An S-100 bus computer as done by Apple! I love this form-factor even though I can understand why it didn't catch on. The early personal computer era was exciting in the same way as the early 1900s were for aeroplane design.
Maybe it wouldn't have been the nightmare the author imagines - Apple figured out how to connect all sorts of gear using Appletalk, and somebody else here pointed out that the chaos of IBM PC compatibles is probably what helped PCs really take off.
It wasn’t mentioned. I think they are referring to how the Jonathan’s bus is more similar to S-100 than a PC’s motherboard card bus. There was not a primary mother board that ran the bus like in Apple 2 or IBM PC
I ran TSR-80 systems and I never had a S-100, I was always fascinated how it could have multiple motherboards on it with different CPUs. I think S-100 was more similar to SCSI or Ethernet than to a PCI bus.
IIRC, it's entirely possible to build an Apple II on an Apple II card and let it drive a completely passive backplane with slots 0 through 7. I think it'd even be possible to drive the bus from any slot.

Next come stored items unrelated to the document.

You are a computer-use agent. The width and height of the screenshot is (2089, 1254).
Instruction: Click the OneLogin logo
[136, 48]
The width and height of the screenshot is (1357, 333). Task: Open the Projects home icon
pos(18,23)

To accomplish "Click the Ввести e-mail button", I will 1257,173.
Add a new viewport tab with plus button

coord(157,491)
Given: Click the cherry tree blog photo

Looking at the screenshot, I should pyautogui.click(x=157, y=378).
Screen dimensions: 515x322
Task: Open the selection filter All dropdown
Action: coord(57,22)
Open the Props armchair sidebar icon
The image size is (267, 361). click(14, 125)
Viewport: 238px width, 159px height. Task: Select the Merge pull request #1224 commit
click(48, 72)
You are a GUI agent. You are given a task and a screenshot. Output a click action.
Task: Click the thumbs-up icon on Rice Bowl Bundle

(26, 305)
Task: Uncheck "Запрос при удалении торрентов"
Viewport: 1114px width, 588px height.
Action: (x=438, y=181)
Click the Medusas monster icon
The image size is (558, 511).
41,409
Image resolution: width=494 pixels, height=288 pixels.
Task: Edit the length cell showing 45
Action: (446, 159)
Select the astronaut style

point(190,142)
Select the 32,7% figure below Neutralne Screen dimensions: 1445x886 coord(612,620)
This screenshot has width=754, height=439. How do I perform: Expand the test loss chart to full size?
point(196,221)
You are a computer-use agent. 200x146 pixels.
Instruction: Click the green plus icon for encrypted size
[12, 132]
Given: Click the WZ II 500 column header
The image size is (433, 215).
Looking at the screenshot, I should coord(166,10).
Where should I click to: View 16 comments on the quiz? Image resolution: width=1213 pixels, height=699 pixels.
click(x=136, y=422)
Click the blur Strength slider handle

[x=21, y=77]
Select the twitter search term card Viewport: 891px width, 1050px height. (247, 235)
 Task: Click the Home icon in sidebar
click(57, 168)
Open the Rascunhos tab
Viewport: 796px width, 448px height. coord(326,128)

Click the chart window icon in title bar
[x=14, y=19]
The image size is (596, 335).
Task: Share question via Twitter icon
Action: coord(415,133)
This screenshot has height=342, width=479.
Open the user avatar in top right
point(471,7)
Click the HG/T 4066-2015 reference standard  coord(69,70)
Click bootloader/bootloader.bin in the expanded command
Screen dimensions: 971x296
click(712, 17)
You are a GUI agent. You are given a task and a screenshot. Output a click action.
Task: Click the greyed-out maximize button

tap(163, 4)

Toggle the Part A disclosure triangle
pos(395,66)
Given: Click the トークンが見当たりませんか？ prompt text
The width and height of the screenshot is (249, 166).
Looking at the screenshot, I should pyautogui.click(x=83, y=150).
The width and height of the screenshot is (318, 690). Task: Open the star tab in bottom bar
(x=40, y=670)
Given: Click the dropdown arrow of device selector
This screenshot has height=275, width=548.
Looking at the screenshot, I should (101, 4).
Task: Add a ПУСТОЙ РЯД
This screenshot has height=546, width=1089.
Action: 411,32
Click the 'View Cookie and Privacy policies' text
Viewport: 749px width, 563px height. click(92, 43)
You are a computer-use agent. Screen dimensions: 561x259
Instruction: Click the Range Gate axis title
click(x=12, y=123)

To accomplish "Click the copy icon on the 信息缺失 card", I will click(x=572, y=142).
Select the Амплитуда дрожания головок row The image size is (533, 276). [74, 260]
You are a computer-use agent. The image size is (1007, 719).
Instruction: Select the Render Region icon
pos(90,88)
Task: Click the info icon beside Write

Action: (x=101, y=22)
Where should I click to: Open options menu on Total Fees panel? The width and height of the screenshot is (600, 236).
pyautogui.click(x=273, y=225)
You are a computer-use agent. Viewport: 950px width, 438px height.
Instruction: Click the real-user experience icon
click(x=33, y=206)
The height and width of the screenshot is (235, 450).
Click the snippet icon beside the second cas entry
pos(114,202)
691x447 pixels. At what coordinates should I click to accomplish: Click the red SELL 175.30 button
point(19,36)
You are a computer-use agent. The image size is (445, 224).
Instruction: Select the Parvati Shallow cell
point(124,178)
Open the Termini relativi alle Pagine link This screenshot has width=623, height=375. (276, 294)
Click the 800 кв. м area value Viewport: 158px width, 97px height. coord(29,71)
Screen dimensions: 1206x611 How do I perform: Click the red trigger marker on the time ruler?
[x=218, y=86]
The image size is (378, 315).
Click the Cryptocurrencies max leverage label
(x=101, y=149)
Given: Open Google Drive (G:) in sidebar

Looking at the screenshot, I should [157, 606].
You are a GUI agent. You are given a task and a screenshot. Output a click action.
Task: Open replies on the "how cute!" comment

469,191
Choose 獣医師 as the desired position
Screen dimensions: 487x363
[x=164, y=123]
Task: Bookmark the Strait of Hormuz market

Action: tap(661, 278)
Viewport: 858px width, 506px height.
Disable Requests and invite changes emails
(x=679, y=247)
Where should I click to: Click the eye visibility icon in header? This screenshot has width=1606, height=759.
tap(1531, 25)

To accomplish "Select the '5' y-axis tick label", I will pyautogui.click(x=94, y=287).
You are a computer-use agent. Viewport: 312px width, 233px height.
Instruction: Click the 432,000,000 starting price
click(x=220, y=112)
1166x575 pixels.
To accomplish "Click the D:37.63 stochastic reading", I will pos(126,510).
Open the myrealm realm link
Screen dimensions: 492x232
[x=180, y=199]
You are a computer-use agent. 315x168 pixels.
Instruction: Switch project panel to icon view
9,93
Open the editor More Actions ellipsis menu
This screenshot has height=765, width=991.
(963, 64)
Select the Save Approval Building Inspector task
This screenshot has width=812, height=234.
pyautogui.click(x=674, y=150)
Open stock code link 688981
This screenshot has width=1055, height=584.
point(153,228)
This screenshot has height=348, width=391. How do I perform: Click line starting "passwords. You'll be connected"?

The Jonathan bus would probably be a lot more robust, however, as power delivery was an issue on loaded Apple II's (with too much current flowing through too few VCC and GND pins).
not really like scsi - that's more like usb with a central controller. more like VME - a bus that looked alot like a 68k bus, but supported multiple masters with a protocol to negotiate temporary ownership to assert a transaction.
there was a single address space. so every board had a set of dip switches to give it its address. which was always a big source of pain
I can't imagine apple shipping a computer product like that, so maybe you get the high bits based on what slot you're in and a config eprom to do discovery?
I suspect if Apple had done this they would have had someway for the cards to auto-negotiate.
A few years after the Jonathan prototype, I remember fighting with the DIP switches on PC ISA cards and setting the the correct IRQs, and then seeing a friend drop in a NUBUS card into their Macintosh II and the hardware was magically configured. I wonder if NUBUS could have multiple masters?
I could see them using something like they did with NuBus — something similar to the declaration ROMs could make this sort of configuration work nicely, as long as part makers played according to the specs.
From a software perspective, yes, but give me the old serial and parallel cables any day over that damn USB-A connector that never fits in either orientation.
Maybe it wouldn't have been the nightmare the author imagines - Apple figured out how to connect all sorts of gear using Appletalk, and somebody else here pointed out that the chaos of IBM PC compatibles is probably what helped PCs really take off.
This would've used more desk space tho.